### WRITTEN INSTRUCTION
Copy the full listing below line for line, without changing a single character.

### RECORDS
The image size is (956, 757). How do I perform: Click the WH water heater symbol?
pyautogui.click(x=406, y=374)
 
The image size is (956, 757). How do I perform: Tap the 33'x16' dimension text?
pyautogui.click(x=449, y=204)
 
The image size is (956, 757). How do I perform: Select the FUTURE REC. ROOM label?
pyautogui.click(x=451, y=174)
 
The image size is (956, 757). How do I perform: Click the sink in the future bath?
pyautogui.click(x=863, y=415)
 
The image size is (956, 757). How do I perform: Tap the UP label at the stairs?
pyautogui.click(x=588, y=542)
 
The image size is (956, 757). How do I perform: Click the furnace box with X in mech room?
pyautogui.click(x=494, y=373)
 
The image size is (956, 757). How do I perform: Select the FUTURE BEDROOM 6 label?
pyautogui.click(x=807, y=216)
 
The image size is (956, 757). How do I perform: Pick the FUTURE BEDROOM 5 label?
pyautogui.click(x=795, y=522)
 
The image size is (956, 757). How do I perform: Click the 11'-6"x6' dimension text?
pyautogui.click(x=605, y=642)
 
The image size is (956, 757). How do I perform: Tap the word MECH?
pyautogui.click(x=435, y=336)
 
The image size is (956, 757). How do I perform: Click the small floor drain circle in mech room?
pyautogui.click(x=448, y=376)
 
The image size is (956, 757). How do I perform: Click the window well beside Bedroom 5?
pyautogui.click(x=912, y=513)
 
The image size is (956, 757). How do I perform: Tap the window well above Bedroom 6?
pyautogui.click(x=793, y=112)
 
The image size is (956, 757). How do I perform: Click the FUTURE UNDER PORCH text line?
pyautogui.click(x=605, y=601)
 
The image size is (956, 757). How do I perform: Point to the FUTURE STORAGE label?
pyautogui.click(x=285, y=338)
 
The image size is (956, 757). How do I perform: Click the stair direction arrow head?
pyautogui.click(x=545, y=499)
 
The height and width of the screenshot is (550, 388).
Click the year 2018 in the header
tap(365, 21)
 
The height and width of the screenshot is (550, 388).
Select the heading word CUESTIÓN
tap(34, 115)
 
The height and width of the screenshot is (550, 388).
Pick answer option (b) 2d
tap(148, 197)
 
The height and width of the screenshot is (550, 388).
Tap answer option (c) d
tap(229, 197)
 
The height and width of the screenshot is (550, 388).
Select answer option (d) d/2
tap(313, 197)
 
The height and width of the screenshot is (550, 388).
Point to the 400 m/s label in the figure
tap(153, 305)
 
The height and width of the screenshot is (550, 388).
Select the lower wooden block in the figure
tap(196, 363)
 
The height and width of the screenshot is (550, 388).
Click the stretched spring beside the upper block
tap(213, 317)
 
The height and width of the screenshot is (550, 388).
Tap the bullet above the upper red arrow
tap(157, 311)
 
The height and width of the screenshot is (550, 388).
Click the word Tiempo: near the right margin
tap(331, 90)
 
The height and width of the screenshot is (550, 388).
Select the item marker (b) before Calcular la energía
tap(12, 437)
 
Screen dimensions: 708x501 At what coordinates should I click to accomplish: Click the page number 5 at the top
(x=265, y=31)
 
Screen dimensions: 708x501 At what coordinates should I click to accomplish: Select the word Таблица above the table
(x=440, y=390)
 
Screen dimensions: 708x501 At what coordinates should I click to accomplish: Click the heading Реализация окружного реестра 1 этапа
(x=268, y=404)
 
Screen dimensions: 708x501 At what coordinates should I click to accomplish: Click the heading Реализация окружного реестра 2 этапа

### SOLUTION
The image size is (956, 757). How do I perform: Click the WH water heater symbol?
pyautogui.click(x=406, y=374)
 
The image size is (956, 757). How do I perform: Tap the 33'x16' dimension text?
pyautogui.click(x=449, y=204)
 
The image size is (956, 757). How do I perform: Select the FUTURE REC. ROOM label?
pyautogui.click(x=451, y=174)
 
The image size is (956, 757). How do I perform: Click the sink in the future bath?
pyautogui.click(x=863, y=415)
 
The image size is (956, 757). How do I perform: Tap the UP label at the stairs?
pyautogui.click(x=588, y=542)
 
The image size is (956, 757). How do I perform: Click the furnace box with X in mech room?
pyautogui.click(x=494, y=373)
 
The image size is (956, 757). How do I perform: Select the FUTURE BEDROOM 6 label?
pyautogui.click(x=807, y=216)
 
The image size is (956, 757). How do I perform: Pick the FUTURE BEDROOM 5 label?
pyautogui.click(x=795, y=522)
 
The image size is (956, 757). How do I perform: Click the 11'-6"x6' dimension text?
pyautogui.click(x=605, y=642)
 
The image size is (956, 757). How do I perform: Tap the word MECH?
pyautogui.click(x=435, y=336)
 
The image size is (956, 757). How do I perform: Click the small floor drain circle in mech room?
pyautogui.click(x=448, y=376)
 
The image size is (956, 757). How do I perform: Click the window well beside Bedroom 5?
pyautogui.click(x=912, y=513)
 
The image size is (956, 757). How do I perform: Tap the window well above Bedroom 6?
pyautogui.click(x=793, y=112)
 
The image size is (956, 757). How do I perform: Click the FUTURE UNDER PORCH text line?
pyautogui.click(x=605, y=601)
 
The image size is (956, 757). How do I perform: Point to the FUTURE STORAGE label?
pyautogui.click(x=285, y=338)
 
The image size is (956, 757). How do I perform: Click the stair direction arrow head?
pyautogui.click(x=545, y=499)
 
The height and width of the screenshot is (550, 388).
Click the year 2018 in the header
tap(365, 21)
 
The height and width of the screenshot is (550, 388).
Select the heading word CUESTIÓN
tap(34, 115)
 
The height and width of the screenshot is (550, 388).
Pick answer option (b) 2d
tap(148, 197)
 
The height and width of the screenshot is (550, 388).
Tap answer option (c) d
tap(229, 197)
 
The height and width of the screenshot is (550, 388).
Select answer option (d) d/2
tap(313, 197)
 
The height and width of the screenshot is (550, 388).
Point to the 400 m/s label in the figure
tap(153, 305)
 
The height and width of the screenshot is (550, 388).
Select the lower wooden block in the figure
tap(196, 363)
 
The height and width of the screenshot is (550, 388).
Click the stretched spring beside the upper block
tap(213, 317)
 
The height and width of the screenshot is (550, 388).
Tap the bullet above the upper red arrow
tap(157, 311)
 
The height and width of the screenshot is (550, 388).
Click the word Tiempo: near the right margin
tap(331, 90)
 
The height and width of the screenshot is (550, 388).
Select the item marker (b) before Calcular la energía
tap(12, 437)
 
Screen dimensions: 708x501 At what coordinates should I click to accomplish: Click the page number 5 at the top
(x=265, y=31)
 
Screen dimensions: 708x501 At what coordinates should I click to accomplish: Select the word Таблица above the table
(x=440, y=390)
 
Screen dimensions: 708x501 At what coordinates should I click to accomplish: Click the heading Реализация окружного реестра 1 этапа
(x=268, y=404)
 
Screen dimensions: 708x501 At what coordinates should I click to accomplish: Click the heading Реализация окружного реестра 2 этапа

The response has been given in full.